How LI workers differ from the nation.

How LI workers differ from the nation. Credit: iStock

Think your paycheck is too small and company meetings are too long?

You’re not alone.

Long Island workers are less satisfied by what’s in their paychecks and less tolerant of meetings than workers nationwide, according to a new survey of more than 24,000 workers in Nassau and Suffolk counties.

Barely half of Long Island respondents (51.3 percent) had a positive view of whether their pay is “fair” for the work they do compared to almost two-thirds (63.3 percent) nationwide who think they’re fairly compensated.

The survey revealed a similar — but less pronounced — gap concerning job benefits.

About 52 percent of Long Island workers said they have a “good benefits package” compared to others in their industry. That’s more than 7 percentage points lower than workers surveyed nationwide.

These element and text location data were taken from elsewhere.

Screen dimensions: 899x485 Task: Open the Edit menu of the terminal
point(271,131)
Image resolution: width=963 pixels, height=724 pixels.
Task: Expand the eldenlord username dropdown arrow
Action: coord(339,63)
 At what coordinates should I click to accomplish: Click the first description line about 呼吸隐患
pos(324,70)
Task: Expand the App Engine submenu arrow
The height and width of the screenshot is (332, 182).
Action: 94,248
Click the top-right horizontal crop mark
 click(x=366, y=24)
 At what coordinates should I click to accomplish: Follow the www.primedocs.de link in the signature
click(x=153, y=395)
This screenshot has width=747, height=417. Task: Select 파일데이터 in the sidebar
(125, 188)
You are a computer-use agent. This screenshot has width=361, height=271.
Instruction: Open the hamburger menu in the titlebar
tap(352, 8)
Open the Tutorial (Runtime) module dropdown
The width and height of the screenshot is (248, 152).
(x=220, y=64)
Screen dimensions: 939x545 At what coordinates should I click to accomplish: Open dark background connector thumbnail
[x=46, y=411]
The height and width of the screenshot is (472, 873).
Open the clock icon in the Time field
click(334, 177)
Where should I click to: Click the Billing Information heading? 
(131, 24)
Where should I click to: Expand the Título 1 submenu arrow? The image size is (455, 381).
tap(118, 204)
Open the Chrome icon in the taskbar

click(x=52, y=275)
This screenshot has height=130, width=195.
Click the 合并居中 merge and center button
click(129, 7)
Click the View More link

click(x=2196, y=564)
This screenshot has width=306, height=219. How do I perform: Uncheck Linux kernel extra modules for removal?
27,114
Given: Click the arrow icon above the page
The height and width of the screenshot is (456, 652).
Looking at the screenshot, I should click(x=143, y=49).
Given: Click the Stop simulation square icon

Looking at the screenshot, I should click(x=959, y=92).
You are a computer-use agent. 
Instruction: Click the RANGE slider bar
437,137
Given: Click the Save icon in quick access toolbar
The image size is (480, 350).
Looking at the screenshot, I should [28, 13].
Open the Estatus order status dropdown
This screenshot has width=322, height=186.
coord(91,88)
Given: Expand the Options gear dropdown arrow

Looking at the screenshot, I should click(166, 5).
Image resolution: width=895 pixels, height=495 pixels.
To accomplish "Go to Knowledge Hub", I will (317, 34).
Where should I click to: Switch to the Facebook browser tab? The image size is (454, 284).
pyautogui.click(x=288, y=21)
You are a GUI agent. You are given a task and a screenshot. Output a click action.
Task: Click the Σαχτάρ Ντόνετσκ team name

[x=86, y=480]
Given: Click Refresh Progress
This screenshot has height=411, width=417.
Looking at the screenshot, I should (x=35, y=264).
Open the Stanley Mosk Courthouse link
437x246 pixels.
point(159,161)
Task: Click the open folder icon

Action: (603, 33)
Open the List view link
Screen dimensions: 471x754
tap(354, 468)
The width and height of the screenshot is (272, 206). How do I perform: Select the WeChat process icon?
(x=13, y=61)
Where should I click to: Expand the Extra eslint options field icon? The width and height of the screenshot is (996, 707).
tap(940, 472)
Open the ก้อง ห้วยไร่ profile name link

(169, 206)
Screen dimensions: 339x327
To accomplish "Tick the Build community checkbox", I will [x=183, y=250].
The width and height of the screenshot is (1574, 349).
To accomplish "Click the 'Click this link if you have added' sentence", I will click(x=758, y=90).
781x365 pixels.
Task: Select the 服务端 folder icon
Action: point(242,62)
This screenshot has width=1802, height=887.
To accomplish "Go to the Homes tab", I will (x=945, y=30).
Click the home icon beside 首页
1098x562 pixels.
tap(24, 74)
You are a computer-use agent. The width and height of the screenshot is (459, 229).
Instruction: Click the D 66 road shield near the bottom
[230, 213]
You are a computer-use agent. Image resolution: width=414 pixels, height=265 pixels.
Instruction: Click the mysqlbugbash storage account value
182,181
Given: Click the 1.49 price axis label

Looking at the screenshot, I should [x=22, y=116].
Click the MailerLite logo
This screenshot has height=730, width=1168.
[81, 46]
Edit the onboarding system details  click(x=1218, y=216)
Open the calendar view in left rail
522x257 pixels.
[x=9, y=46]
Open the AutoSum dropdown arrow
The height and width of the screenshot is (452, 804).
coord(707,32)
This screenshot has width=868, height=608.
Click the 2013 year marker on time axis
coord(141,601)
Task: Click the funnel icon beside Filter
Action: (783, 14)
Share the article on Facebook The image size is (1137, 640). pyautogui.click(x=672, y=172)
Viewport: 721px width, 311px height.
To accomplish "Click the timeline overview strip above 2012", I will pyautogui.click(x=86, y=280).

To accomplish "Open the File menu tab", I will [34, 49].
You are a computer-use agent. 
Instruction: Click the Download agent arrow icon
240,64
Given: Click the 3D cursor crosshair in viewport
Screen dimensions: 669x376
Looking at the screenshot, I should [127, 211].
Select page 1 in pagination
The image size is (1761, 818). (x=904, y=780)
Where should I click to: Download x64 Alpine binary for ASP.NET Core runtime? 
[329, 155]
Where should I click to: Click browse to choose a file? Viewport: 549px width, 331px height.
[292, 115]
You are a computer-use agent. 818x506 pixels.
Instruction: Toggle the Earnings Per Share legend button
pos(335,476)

See all of the data on Long Island workers and their national counterparts here.

Newsday’s Top Workplaces partner, Energage, based in Exton, Pennsylvania, surveyed 116 Long Island companies with 24,069 respondents. Nationwide, 6,566 companies were surveyed since mid-July 2017, with about 1.3 million respondents.

Surveys were conducted in markets where Energage partnered with media outlets and did not employ sampling techniques designed to approximate the responses from all the workers in a particular market.

David Prottas, a professor of management at Adelphi University, said it is understandable that Long Islanders might chafe at their pay and benefits.

“Long Island is a very high-cost-living location,” he said, and that can engender negative attitudes from workers.

“Somehow I should be getting more or I should be living better, and therefore I have a problem with how much I’m getting paid,” he said of workers’ feelings.

Prottas said workers in other high-cost areas, such as parts of California, may have the same reaction.

At the same time, he said, Long Island employers may face a quandary as they grapple with rivals in lower-cost regions.

“I can’t compete if I have to pay my workers” at the level required to equal the standard of living workers have in lower-cost regions, he said.

Long Island workers also voiced more frustration than the national averages about company meetings and openness to different points of view and new ideas.

While 58.4 percent of Long Island workers who responded to the poll said company meetings “make good use of my time,” that was 5 percentage points lower than the national average.

Janet Lenaghan, vice dean of Hofstra University’s Frank G. Zarb School of Business and a professor of management, said meetings that extend an employee’s workday can have a cost, such as additional wages for a baby-sitter or elder-care provider who is asked to stay on duty. And that holds true especially in a high-cost region like Long Island.

“Time is a commodity,” she said. “When you’re fighting for every moment . . . . it can create another cost factor.”

Nassau and Suffolk counties had 2016 median household incomes of $105,870 and $92,933, according to U.S. Census Bureau data. That was far higher than the nationwide median household income of $59,039.

At the same time, Long Island regularly ranks among the regions with the highest cost of living in the nation. For instance, the average annual 2016 property tax bill in Nassau County was $11,232, while Suffolk came in at $9,333, according to real estate information company Attom Data Solutions.

The nationwide analysis by Attom of 84 million homes in 586 counties with a population of at least 100,000 and at least 10,000 single family homes found the average annual property tax bill was $3,296.

The survey found 7.2 percent more Long Islanders disagreed with the statement “This company encourages different points of view” than employees nationwide, while 7 percent more workers on Long Island than the national average took issue with the idea that their company encourages new ideas.